◆ **Excerpt provided**

Courses Offered 2007W

 

 

 

 

ENGL 501A

 Studies in Bibliography (3 credits)

Instructors: Patricia Badir and Sian Echard
Section: 001
Term:
2

 

 

Making it Special: Collectors and Collecting in the University of British Columbia Library

This course is proposed in the spirit of resistance and celebration.  After years of trying to make various levels of the university administration understand just how special our special collections are, we have decided that it’s time to make a fuss.  There is no better time to do so as we anticipate the opening of the new Special Collections library next September. 

In this course, each student will be required to get to know one of the collections and its history – who made it; how it came together; how it ended up at UBC.

Because the library has such an eclectic mix of collections, we anticipate that the course will appeal to students from every historical period and many theoretical perspectives. We will offer them a range of experiences: they will read introductory material on the sociology of books (recent writing on the idea of the library, on collections and collecting and on bibliophilia); they will learn the basics of technical bibliography and print history; they will need to immerse themselves in the archives; they will need to conduct historical and biographical research (including, in some cases, interviews with librarians and living collectors); and they will learn how to turn archival discoveries into scholarly arguments.

Once the course is complete we plan to invite all of the students to resubmit their papers to us for consideration for inclusion in an edited collection that we will submit to UBC Press.  We have made preliminary inquiries and we are hoping that the press will respond favourably to the project.

 

Readings:

Here is a list of some of the major collections of interest to our students (there are many others)

  • The Howay-Reid Collections (the nucleus of the existing collection)
  • Wallace and Madeline Chung Collection (items on the exploration of the Pacific Northwest; the Chinese Experience in the PNW and the history of the CPR)
  • The A.J.T. Collection on Eighteenth- and Nineteenth-Century Arctic Exploration
  • The Hawthorne Fly Fishing Collection
  • The William C. Gibson Collection on the History of Medicine and Sciences (including a first and second edition of Vesalius’ Anatomy)

◆ **What is expected**
Extend the course description above, picking up after its last line.

◆ **Data listing**
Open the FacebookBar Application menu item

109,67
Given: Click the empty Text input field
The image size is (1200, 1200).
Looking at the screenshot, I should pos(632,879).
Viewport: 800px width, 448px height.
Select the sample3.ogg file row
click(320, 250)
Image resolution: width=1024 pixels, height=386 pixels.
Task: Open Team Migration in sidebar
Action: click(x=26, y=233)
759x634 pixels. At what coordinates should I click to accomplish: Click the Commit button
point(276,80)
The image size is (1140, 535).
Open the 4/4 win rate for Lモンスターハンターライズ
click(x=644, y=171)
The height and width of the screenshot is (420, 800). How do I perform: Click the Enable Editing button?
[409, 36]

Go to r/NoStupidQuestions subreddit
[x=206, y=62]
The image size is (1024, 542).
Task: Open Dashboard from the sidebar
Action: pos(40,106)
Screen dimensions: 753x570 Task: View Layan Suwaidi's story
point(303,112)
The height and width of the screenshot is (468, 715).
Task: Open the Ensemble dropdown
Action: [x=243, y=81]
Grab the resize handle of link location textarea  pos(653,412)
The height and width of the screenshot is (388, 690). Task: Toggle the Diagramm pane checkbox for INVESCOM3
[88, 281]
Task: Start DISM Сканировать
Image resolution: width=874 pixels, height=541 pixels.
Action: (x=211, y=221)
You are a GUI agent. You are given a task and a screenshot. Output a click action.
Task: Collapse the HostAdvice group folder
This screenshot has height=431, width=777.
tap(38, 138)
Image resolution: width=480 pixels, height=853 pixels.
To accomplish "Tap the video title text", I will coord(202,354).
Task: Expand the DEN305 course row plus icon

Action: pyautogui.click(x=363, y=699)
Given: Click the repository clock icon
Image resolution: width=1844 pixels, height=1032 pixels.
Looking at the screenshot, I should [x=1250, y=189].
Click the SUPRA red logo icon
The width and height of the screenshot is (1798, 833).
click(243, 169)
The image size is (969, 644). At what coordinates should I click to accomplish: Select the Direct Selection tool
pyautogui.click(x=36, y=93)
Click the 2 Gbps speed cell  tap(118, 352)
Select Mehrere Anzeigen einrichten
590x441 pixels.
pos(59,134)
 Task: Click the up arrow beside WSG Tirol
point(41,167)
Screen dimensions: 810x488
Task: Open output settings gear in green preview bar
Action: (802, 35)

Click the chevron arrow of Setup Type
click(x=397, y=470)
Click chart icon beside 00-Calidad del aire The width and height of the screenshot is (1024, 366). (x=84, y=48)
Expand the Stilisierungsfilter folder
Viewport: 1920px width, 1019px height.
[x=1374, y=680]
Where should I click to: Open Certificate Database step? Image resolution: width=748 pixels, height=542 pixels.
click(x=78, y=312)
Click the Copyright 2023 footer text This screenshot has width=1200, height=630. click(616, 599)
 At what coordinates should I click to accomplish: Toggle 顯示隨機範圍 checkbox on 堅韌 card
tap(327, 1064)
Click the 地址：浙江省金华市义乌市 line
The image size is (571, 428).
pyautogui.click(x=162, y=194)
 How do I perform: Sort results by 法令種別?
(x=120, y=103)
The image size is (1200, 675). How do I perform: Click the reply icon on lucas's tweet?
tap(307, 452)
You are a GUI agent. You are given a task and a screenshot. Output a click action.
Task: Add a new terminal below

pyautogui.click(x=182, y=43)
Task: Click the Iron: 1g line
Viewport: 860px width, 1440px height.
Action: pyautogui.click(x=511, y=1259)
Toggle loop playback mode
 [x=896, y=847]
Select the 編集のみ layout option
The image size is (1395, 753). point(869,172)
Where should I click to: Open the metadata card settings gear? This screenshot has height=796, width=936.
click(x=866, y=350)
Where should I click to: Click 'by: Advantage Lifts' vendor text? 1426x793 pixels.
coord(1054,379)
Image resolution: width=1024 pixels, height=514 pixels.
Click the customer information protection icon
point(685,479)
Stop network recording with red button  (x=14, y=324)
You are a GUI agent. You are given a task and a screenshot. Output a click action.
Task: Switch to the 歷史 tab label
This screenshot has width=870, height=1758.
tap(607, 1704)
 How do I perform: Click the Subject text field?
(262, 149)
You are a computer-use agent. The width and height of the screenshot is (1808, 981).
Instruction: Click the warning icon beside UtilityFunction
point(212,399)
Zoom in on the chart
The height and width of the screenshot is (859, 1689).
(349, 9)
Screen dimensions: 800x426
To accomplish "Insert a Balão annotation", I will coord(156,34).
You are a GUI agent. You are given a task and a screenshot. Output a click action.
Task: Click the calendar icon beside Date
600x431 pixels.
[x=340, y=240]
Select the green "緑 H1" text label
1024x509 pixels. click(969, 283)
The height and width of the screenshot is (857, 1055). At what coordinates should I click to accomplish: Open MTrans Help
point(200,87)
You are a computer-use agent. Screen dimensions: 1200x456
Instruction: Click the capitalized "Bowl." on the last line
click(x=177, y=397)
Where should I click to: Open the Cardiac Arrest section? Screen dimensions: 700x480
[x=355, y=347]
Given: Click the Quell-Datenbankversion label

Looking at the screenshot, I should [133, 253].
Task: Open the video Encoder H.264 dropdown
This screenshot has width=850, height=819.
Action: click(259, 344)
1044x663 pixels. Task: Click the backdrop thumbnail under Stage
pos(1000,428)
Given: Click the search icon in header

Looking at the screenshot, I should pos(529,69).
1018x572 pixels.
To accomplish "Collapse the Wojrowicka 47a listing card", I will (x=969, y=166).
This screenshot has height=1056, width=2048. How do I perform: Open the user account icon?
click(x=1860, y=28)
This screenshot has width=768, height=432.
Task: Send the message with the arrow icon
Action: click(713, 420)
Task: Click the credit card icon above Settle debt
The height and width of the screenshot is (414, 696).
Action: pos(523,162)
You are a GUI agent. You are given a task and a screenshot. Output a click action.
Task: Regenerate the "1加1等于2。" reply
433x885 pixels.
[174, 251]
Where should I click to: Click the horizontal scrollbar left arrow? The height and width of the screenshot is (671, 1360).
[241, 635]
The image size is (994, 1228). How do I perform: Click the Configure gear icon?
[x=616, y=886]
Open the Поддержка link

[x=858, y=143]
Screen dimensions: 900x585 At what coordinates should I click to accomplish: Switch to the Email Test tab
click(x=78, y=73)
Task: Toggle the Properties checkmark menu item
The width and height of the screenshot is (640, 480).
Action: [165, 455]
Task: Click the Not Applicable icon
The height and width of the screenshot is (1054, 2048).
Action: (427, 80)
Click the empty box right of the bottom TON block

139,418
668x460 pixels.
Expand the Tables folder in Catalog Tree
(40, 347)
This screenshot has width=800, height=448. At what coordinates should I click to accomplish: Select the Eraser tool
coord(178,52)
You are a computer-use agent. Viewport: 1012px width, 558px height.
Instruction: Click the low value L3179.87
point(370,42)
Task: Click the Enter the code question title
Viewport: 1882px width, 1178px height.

◆ **Result for this exercise**
  • The Dr. Gerald W. Korn Obstetrics and Gynecological Collection
  • The Malcolm Lowry Collection
  • The Alice 100 Collection (editions of Alice in Wonderland and Through the Looking Glass)
  • The Arkley Collection of Early & Historical Children’s Literature
  • The Historical Textbook Collection (largest collection of textbooks for children in Canadian Schools in Canada)
  • The Norman Colbeck Collection of Nineteenth- and Early Twentieth -Century English and Ango-Irish poetry, belle-lettres and non-fiction (special interest in fine press editions)
  • The A.M. Donaldson Robert Burns Collection
  • The Joseph Thomas Sheridan Le Fanu Collection (including unpublished ms correspondence)
  • The H. Rocke Robertson Collection of English Dictionaries (from the 15th Century on)
  • The Louis Zukofsky Collection (including mss)
  • The Philip J. Thomas Collection of Popular Songs
  • The Angeli-Dennis Rosetti Collection (first editions, diaries, mss, financial records, correspondence of the Rosetti family and their circle)
  • The Aguzzi-Barbagli Collection of Italian Renaissance books (including several incunabula)

Required reading will include academic and popular writing by both historical and contemporary writers : Jorge Luis Borges,  Roger Chartier;  Nicholas A. Basbanes; Adrian Johns; D.F. McKenzie, Alberto Manguel, Richard de Bury, Thomas Frognall Dibdin etc. etc.